Using HDF5 for Fortran/Python data exchange

When dealing with large datasets, for all sorts of reasons relating to accuracy/performance/datasize we want to do any I/O in binary format.

Two languages I commonly use are Python and Fortran. Getting these two languages to be able to exchange information and talk to each other can be difficult. Binary saved data in Fortran depends on the compiler, whilst the np.save function in Python saves in a defined format, but extracting this data in Fortran is a pain.

A useful solution to this problem is to use a hierarchical data format, HDF.

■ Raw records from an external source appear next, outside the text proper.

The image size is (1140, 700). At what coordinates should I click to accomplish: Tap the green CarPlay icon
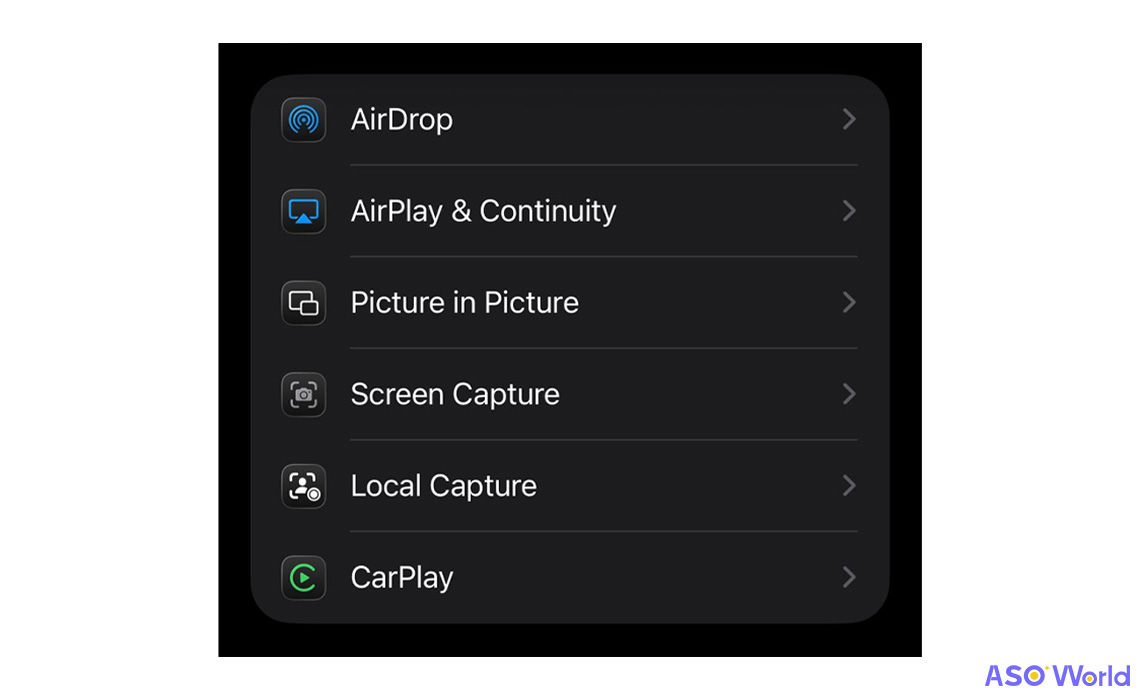[x=303, y=578]
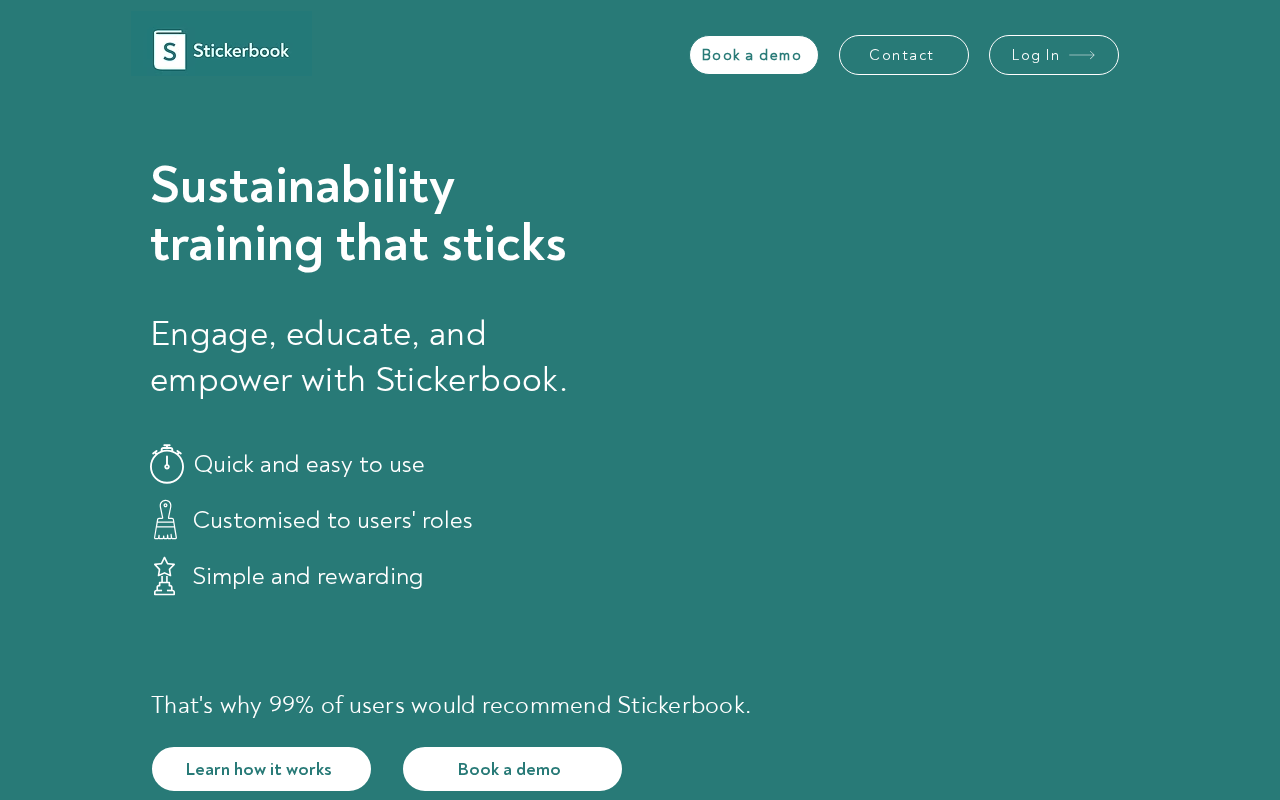Click the Stickerbook wordmark in the header
The height and width of the screenshot is (800, 1280).
pyautogui.click(x=241, y=50)
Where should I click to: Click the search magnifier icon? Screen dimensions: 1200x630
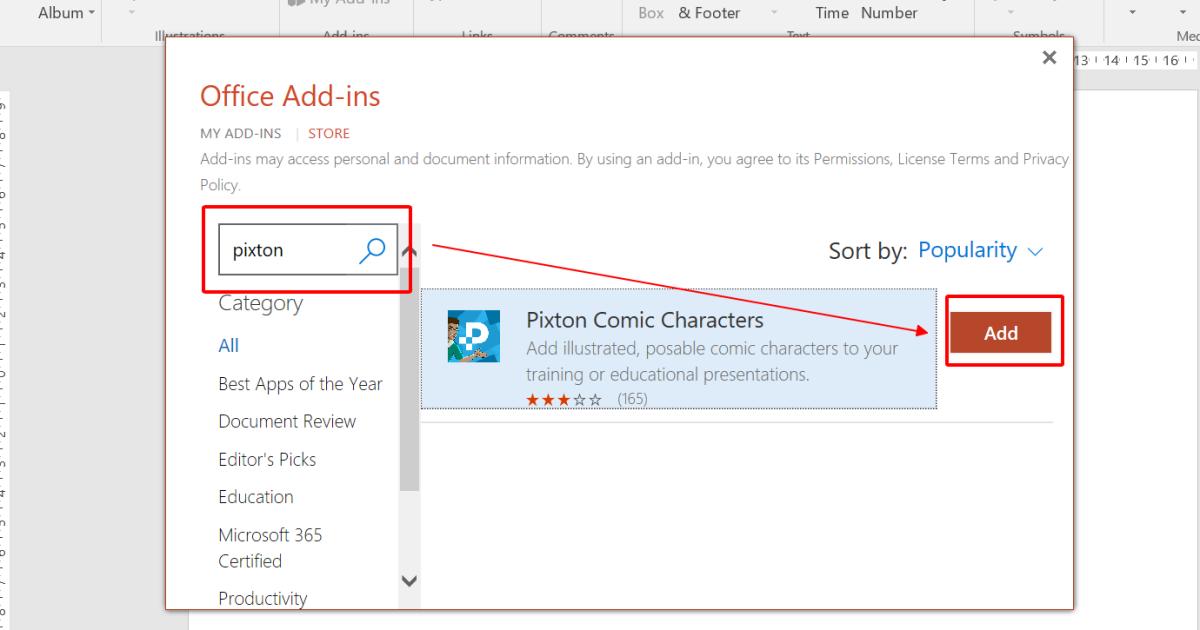[371, 250]

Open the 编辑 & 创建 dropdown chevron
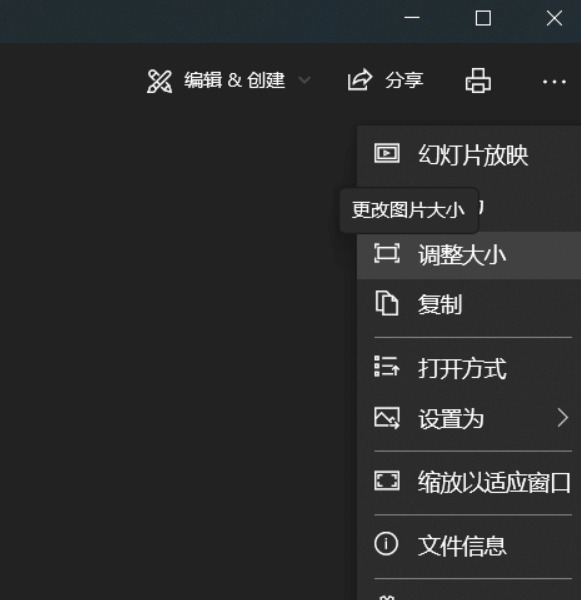(x=304, y=80)
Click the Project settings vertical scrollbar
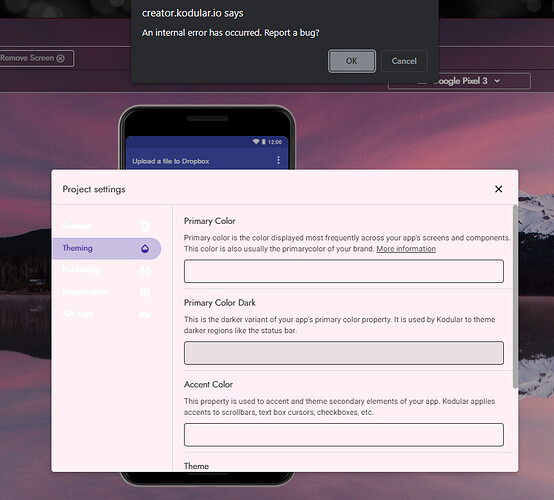 coord(515,296)
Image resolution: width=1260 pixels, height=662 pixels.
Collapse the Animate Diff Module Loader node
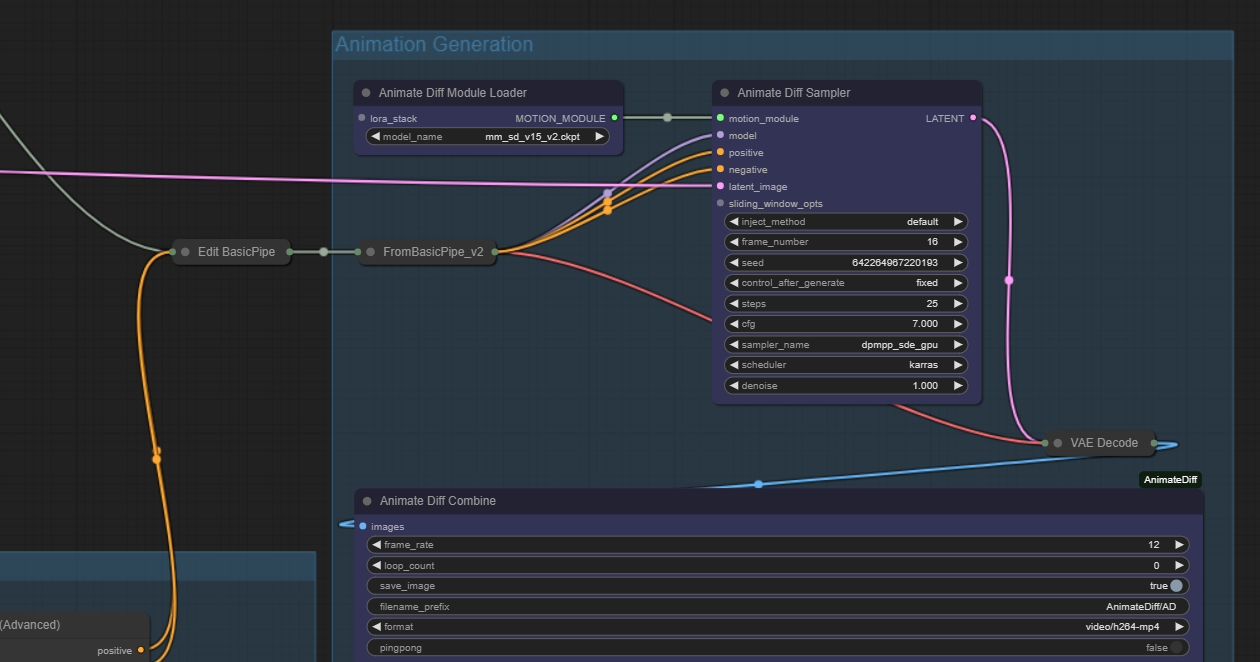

HDF is especially useful as it allows one to save different types of data in a ‘folders and files’ format, within one file that can then be read in a platform-independent way. See here for summary of HDF advantages.

Installation

Download the tarball from HDF and unpack it in some directory, which we will refer to as HDF5_Dir.

cd HDF5_Dir
./configure --prefix = HDF5_Dir --enable-fortran
make
make check
make install

for complete details see full INSTALL_file

If this is all OK, you should be able to navigate to HDF5_Dir/bin and see a executable called h5fc (amongst others). This is the gfortran compiler that we will use when compiling with a view to use HDF5.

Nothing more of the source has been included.